EXERCISE INSTRUCTIONS
Copy out the data below line for line, with no changes.
--- start ---
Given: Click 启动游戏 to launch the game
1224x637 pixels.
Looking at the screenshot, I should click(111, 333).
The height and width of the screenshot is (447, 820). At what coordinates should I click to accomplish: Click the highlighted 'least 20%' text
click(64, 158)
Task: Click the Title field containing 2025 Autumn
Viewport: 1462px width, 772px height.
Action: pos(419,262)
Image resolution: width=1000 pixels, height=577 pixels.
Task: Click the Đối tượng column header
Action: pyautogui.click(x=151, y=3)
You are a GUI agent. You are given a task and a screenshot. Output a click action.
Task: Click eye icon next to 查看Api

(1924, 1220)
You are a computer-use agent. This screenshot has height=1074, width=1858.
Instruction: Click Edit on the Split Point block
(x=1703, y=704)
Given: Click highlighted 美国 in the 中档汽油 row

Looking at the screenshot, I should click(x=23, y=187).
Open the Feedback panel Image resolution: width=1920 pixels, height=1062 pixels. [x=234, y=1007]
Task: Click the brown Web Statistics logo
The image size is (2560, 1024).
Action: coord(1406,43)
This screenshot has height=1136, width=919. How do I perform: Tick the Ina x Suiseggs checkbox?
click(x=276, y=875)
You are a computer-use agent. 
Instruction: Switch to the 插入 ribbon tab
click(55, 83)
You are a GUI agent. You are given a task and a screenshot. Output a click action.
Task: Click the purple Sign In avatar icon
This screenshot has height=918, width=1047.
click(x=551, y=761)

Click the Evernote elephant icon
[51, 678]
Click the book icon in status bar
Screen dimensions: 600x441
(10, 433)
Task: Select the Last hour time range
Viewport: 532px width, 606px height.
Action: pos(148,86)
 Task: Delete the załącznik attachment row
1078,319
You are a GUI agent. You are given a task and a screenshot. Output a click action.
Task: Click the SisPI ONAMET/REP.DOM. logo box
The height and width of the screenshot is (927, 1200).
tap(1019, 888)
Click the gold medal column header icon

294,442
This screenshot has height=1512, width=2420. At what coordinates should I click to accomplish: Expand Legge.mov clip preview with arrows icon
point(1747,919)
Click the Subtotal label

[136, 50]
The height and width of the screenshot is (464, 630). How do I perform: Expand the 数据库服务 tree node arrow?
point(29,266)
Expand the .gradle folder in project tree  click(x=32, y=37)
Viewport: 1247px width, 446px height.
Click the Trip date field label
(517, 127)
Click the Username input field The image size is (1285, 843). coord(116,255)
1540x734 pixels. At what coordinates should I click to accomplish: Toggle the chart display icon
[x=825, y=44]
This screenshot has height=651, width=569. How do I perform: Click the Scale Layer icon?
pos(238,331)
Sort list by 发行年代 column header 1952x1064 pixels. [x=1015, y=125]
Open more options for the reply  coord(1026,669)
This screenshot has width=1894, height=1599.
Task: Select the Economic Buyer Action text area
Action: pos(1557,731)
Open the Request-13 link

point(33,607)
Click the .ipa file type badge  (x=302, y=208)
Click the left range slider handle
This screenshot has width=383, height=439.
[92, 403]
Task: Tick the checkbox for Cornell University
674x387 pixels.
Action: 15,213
--- end ---
SOLUTION BELOW
Given: Click 启动游戏 to launch the game
1224x637 pixels.
Looking at the screenshot, I should click(111, 333).
The height and width of the screenshot is (447, 820). At what coordinates should I click to accomplish: Click the highlighted 'least 20%' text
click(64, 158)
Task: Click the Title field containing 2025 Autumn
Viewport: 1462px width, 772px height.
Action: pos(419,262)
Image resolution: width=1000 pixels, height=577 pixels.
Task: Click the Đối tượng column header
Action: pyautogui.click(x=151, y=3)
You are a GUI agent. You are given a task and a screenshot. Output a click action.
Task: Click eye icon next to 查看Api

(1924, 1220)
You are a computer-use agent. This screenshot has height=1074, width=1858.
Instruction: Click Edit on the Split Point block
(x=1703, y=704)
Given: Click highlighted 美国 in the 中档汽油 row

Looking at the screenshot, I should click(x=23, y=187).
Open the Feedback panel Image resolution: width=1920 pixels, height=1062 pixels. [x=234, y=1007]
Task: Click the brown Web Statistics logo
The image size is (2560, 1024).
Action: coord(1406,43)
This screenshot has height=1136, width=919. How do I perform: Tick the Ina x Suiseggs checkbox?
click(x=276, y=875)
You are a computer-use agent. 
Instruction: Switch to the 插入 ribbon tab
click(55, 83)
You are a GUI agent. You are given a task and a screenshot. Output a click action.
Task: Click the purple Sign In avatar icon
This screenshot has height=918, width=1047.
click(x=551, y=761)

Click the Evernote elephant icon
[51, 678]
Click the book icon in status bar
Screen dimensions: 600x441
(10, 433)
Task: Select the Last hour time range
Viewport: 532px width, 606px height.
Action: pos(148,86)
 Task: Delete the załącznik attachment row
1078,319
You are a GUI agent. You are given a task and a screenshot. Output a click action.
Task: Click the SisPI ONAMET/REP.DOM. logo box
The height and width of the screenshot is (927, 1200).
tap(1019, 888)
Click the gold medal column header icon

294,442
This screenshot has height=1512, width=2420. At what coordinates should I click to accomplish: Expand Legge.mov clip preview with arrows icon
point(1747,919)
Click the Subtotal label

[136, 50]
The height and width of the screenshot is (464, 630). How do I perform: Expand the 数据库服务 tree node arrow?
point(29,266)
Expand the .gradle folder in project tree  click(x=32, y=37)
Viewport: 1247px width, 446px height.
Click the Trip date field label
(517, 127)
Click the Username input field The image size is (1285, 843). coord(116,255)
1540x734 pixels. At what coordinates should I click to accomplish: Toggle the chart display icon
[x=825, y=44]
This screenshot has height=651, width=569. How do I perform: Click the Scale Layer icon?
pos(238,331)
Sort list by 发行年代 column header 1952x1064 pixels. [x=1015, y=125]
Open more options for the reply  coord(1026,669)
This screenshot has width=1894, height=1599.
Task: Select the Economic Buyer Action text area
Action: pos(1557,731)
Open the Request-13 link

point(33,607)
Click the .ipa file type badge  (x=302, y=208)
Click the left range slider handle
This screenshot has width=383, height=439.
[92, 403]
Task: Tick the checkbox for Cornell University
674x387 pixels.
Action: 15,213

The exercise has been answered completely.